(Saved entries)

○ ○ ○

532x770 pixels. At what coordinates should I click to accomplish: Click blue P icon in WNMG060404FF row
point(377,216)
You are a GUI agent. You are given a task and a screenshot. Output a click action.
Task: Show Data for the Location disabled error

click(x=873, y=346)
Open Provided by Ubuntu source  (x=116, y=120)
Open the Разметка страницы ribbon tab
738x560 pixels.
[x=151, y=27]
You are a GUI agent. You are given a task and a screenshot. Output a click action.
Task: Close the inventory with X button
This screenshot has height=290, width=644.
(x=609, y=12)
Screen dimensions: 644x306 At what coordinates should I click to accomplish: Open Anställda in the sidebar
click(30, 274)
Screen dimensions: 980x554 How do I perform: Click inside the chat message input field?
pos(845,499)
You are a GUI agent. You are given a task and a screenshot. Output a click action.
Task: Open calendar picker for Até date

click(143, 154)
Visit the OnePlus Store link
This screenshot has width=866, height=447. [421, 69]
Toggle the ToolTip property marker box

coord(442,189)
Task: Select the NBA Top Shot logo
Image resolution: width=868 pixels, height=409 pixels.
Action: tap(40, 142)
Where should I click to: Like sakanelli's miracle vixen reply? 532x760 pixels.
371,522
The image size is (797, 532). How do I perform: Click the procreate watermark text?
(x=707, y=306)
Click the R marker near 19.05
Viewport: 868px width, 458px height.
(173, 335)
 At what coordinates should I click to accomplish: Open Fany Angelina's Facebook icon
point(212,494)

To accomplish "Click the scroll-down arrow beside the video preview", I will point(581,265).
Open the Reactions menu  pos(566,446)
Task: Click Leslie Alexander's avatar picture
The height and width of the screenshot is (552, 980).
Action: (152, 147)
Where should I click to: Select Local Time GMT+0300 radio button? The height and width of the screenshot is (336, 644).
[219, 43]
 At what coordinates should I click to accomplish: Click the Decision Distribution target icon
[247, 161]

○ ○ ○

The records above should be set down again word for word.

532x770 pixels. At what coordinates should I click to accomplish: Click blue P icon in WNMG060404FF row
point(377,216)
You are a GUI agent. You are given a task and a screenshot. Output a click action.
Task: Show Data for the Location disabled error

click(x=873, y=346)
Open Provided by Ubuntu source  (x=116, y=120)
Open the Разметка страницы ribbon tab
738x560 pixels.
[x=151, y=27]
You are a GUI agent. You are given a task and a screenshot. Output a click action.
Task: Close the inventory with X button
This screenshot has height=290, width=644.
(x=609, y=12)
Screen dimensions: 644x306 At what coordinates should I click to accomplish: Open Anställda in the sidebar
click(30, 274)
Screen dimensions: 980x554 How do I perform: Click inside the chat message input field?
pos(845,499)
You are a GUI agent. You are given a task and a screenshot. Output a click action.
Task: Open calendar picker for Até date

click(143, 154)
Visit the OnePlus Store link
This screenshot has width=866, height=447. [421, 69]
Toggle the ToolTip property marker box

coord(442,189)
Task: Select the NBA Top Shot logo
Image resolution: width=868 pixels, height=409 pixels.
Action: tap(40, 142)
Where should I click to: Like sakanelli's miracle vixen reply? 532x760 pixels.
371,522
The image size is (797, 532). How do I perform: Click the procreate watermark text?
(x=707, y=306)
Click the R marker near 19.05
Viewport: 868px width, 458px height.
(173, 335)
 At what coordinates should I click to accomplish: Open Fany Angelina's Facebook icon
point(212,494)

To accomplish "Click the scroll-down arrow beside the video preview", I will point(581,265).
Open the Reactions menu  pos(566,446)
Task: Click Leslie Alexander's avatar picture
The height and width of the screenshot is (552, 980).
Action: (152, 147)
Where should I click to: Select Local Time GMT+0300 radio button? The height and width of the screenshot is (336, 644).
[219, 43]
 At what coordinates should I click to accomplish: Click the Decision Distribution target icon
[247, 161]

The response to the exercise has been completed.